Ransom was shocked. ‘Fire on an ambulance, sir?’

Smythe stared straight into Ransom’s eyes. ‘They are all the enemy, Ransom. They must be killed.’

‘Yes, sir.’ Ransom’s eyes were also staring now. ‘They are all the enemy. They must be killed.’

 

From their hidden dug-out half-way up a peaceful hill, Willi Müller from Berlin and George Brown from London stared down at the ambulance and the shell explosions either side of the road. They had been in hiding three months, both having deserted their armies. They met by chance while wandering aimlessly in the woods, each expecting the other to kill him. But instead, the enemies had become friends and they intended to hide in their little dug-out until the war was over.

 

‘Who would shell an ambulance?’ said Willi. ‘Not my side,’ said George.
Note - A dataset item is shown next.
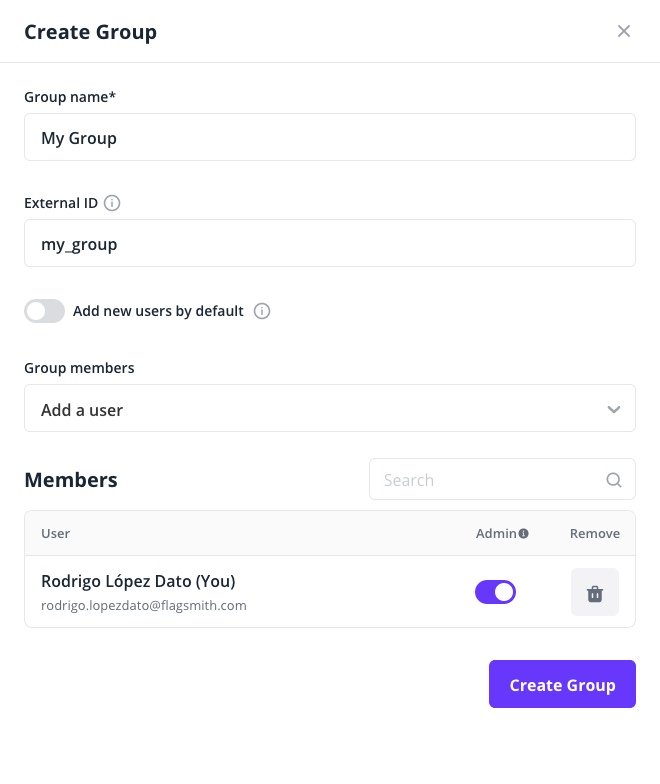Toggle Add new users by default switch
Screen dimensions: 660x784
coord(45,311)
‘Germans do not fire on ambulances,’ said Willi. ‘We are too far from the German lines. It must be your side.’

George was silent. What Willi said made sense.

‘Anyway,’ he said after a while, ‘the ambulance is getting away, and good luck to them.’

They watched in silence for a couple of minutes as the ambulance slowly drove along the valley. Then something happened that was beyond their understanding. George rubbed his eyes.

‘What happened to it?’

‘It’s disappeared,’ said Willi, incredulously. ‘Before my eyes it vanished. I am looking, it is there, and then it is not there.’

‘’Struth,’ said George. ‘I wonder if we’re both going barmy?’

‘Barmy? What means barmy?’

‘Out of our minds. Fancy seeing something vanish into thin air...’

The ambulance had stopped. So had the shell explosions.

In the back, the Doctor was poring over maps that Lieutenant Carstairs had taken from Smythe’s headquarters before they made their escape.

‘We don’t seem to be moving,’ said Jamie.

‘What?’ The Doctor had been too engrossed in the maps to notice. ‘I wonder what’s wrong?’

He got down onto the road and walked forward to the driving cabin. ‘I say, are you two all right?’ They had stopped in a woodland area. A thin mist drifted between the trees.

‘I think this mist has affected Lady Jennifer,’ Carstairs explained. He sat beside her in the passenger seat. ‘Are you feeling a bit off?’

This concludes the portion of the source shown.